We present NOEMA, a wearable Large Language Object (LLO) that reimagines human-AI interaction through spatialized audio experiences, including ambient cues, storytelling, and music. Unlike traditional LLM interfaces that rely on textual or visual modalities, NOEMA embodies the language model as an "inner voice", a sensory extension that perceives, interprets, and communicates through sound.
Our main contributions include:
- A novel interaction framework where LLM perception is spatialized, embodied, and auditory.
- The design and fabrication of a functional prototype that integrates vision sensing and real-time audio generation.
Activated when the user closes their eyes, NOEMA captures environmental data via cameras and generates real-time, spatially oriented audio narratives. This approach challenges the conventional expectation of AI precision, embracing ambiguity, hallucination, and imagination to foster a co-constructed, multisensory reality. Our work explores the potential of embodied AI to augment human perception and cognition, offering insights into the design of future AI-integrated wearable technologies.

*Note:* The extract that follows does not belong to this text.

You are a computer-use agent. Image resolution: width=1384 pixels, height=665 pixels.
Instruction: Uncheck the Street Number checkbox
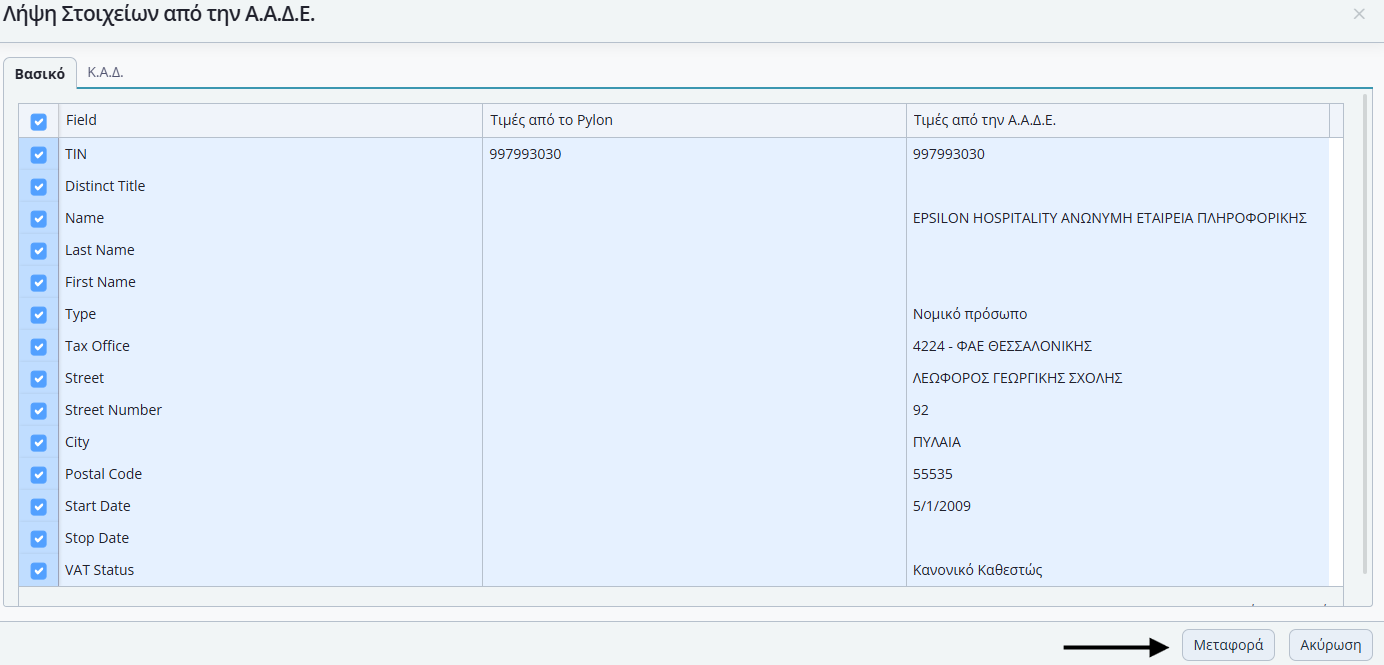pyautogui.click(x=39, y=411)
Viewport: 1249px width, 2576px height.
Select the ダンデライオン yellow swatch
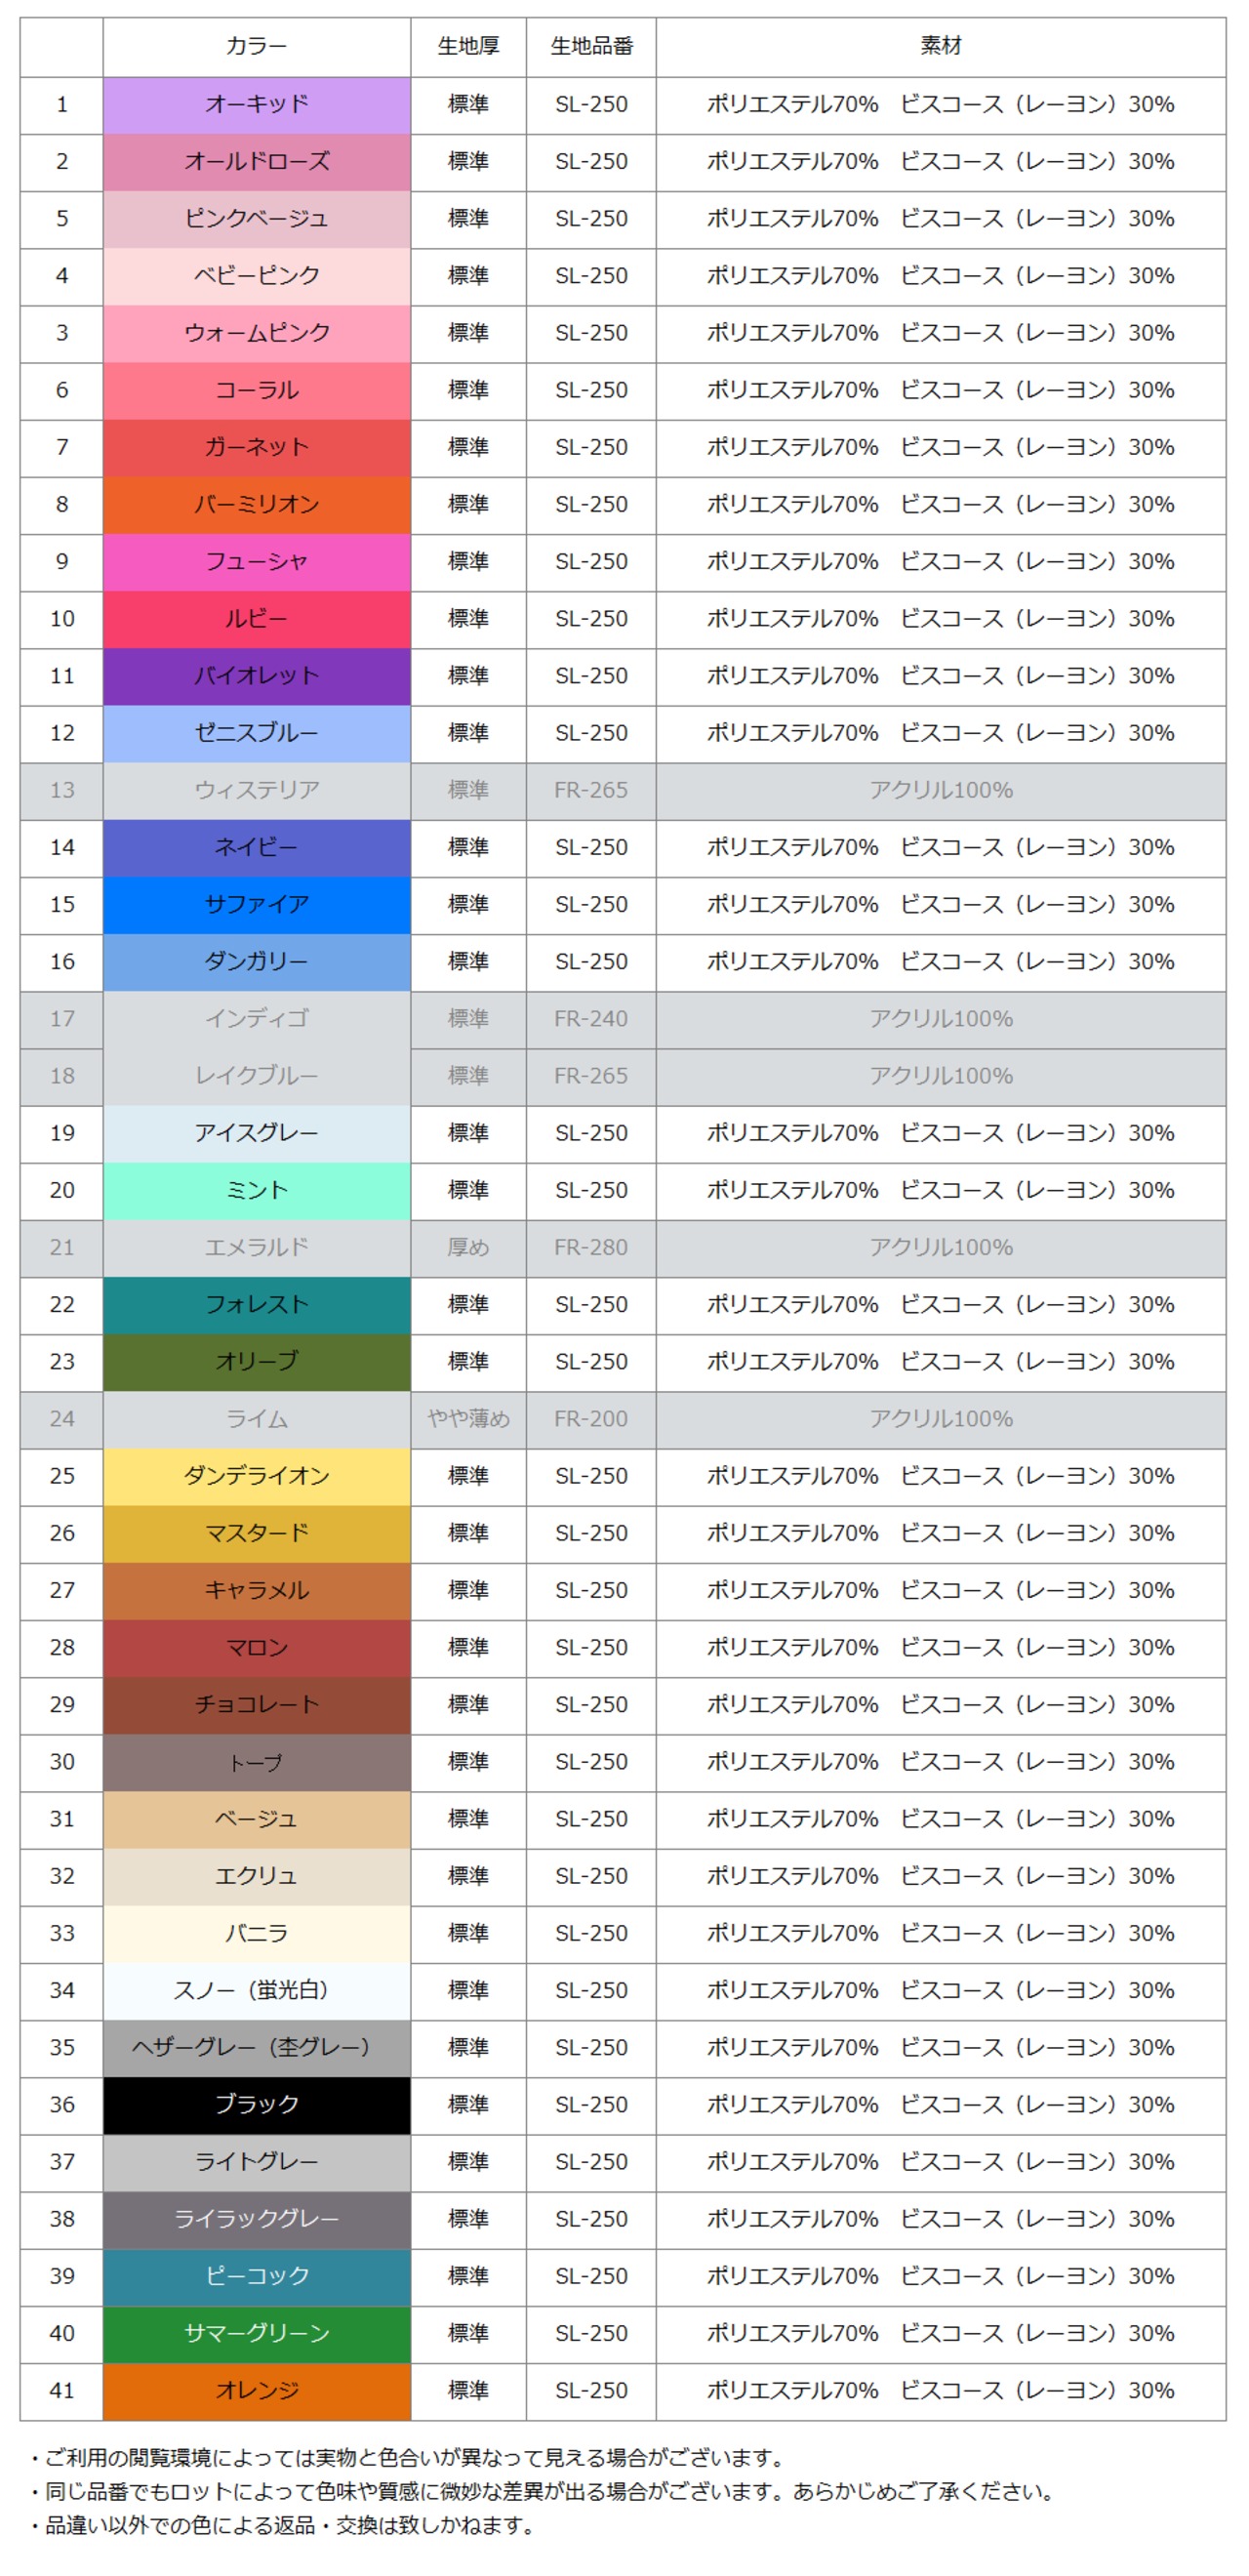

The study design follows a system-building approach with iterative testing. The methodology comprises five key stages:
1. Eye status detection through MLLM
2. Subject Recognition & Summary Generation
3. Narrative segmentation through MLLM
4. Dynamic Spatialization
5. Interactive audio playback & Music Generation
NOEMA does not seek to reproduce reality with accuracy, but rather to amplify, bend, and recontextualize it through sound, inviting users to sense the world not just as it is, but as it might be perceived.
Beyond technical implementation, NOEMA prompts broader questions about the future of human–AI symbiosis. What does it mean when AI not only responds to our input, but perceives and interprets the world with us and for us? By framing hallucination and sensory ambiguity as design opportunities rather than limitations, we argue for a more poetic, affective, and multisensory approach to embodied AI. This work is only a starting point: we envision future iterations of NOEMA enabling dynamic and mobile user experiences that further blur the boundary between body, machine, and mind.